An Introduction
Hello!
I’m John, and I’m mildly obsessed with how software (and hardware) gets built.
At $dayjob, I do safety critical embedded firmware and software. I like to think I’m a full stack developer - in the past I’ve worked on embedded bootloaders (in a car near you), Ruby on Rails webapps (back when server side rendering was cool), Next.js static sites (now, when server side rendering is again cool), React Naive iOS apps (I don’t have anything snarky to say here), and Android ROMs (back in my “I’m only going to run code I’ve built myself” punk phase) along with various bits of test, infrastructure, and glue code.
Though all of these, I notice one thing - building reliable software is HARD. The tug of war between new features and stability. Speed vs correctness. Process vs trust (in both people and systems). And this all doubles (or more) when you toss hardware into the mix.

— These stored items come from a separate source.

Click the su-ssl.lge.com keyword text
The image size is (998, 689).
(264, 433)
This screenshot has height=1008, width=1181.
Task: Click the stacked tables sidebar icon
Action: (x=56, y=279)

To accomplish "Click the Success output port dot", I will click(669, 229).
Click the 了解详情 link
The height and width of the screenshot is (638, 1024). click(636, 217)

It’s easy to spout platitudes: I’ve written plenty of “visionary manifestos” myself about the correct ™️ way to do software (and hardware) development. Hopefully this isn’t that.

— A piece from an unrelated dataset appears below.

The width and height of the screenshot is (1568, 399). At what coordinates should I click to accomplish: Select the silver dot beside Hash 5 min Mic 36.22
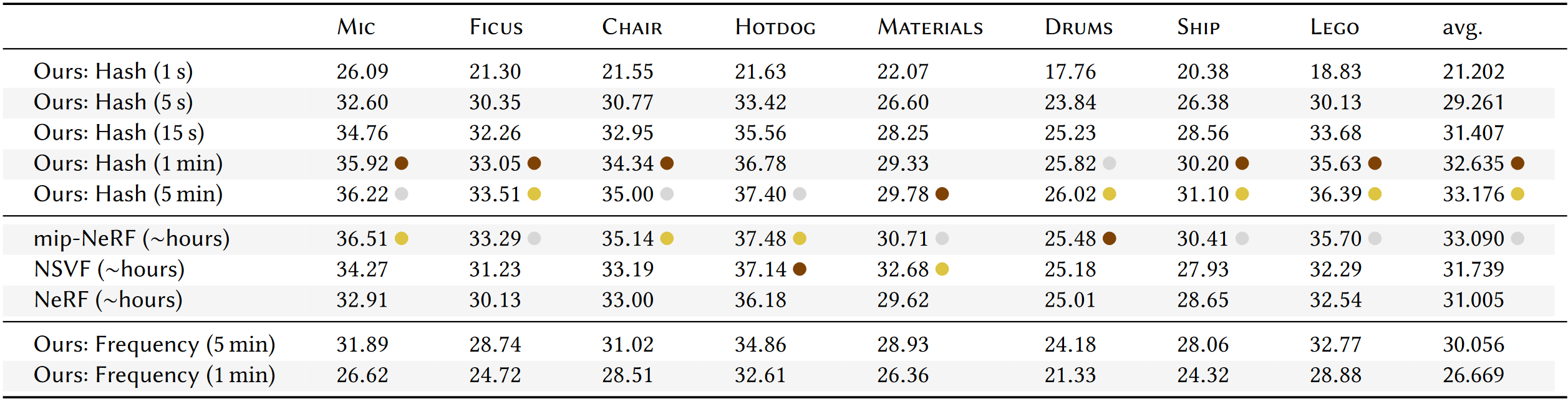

I think how products get built - the nitty gritty day to day of managing people, changes, and expectations - is a fascinating topic, and I hope to explore this in public with y’all. [Editors note: This is extra funny because he has no subscribers yet.] Looking at the state of the art to whats missing, best practices versus how it actually works in a real organization. I think there’s value in summarizing, and narrating this space, in the hopes of educating and inspiring others to build the next generation of really cool shit.
In my dreams, the future is bright - continuously integrated hardware and software, enabling humanity to build faster and further than ever before. (Literally, I think robots produced in-situ in the asteroid belt would be sick.) Hopefully, I can get you on board, and we can build the future together.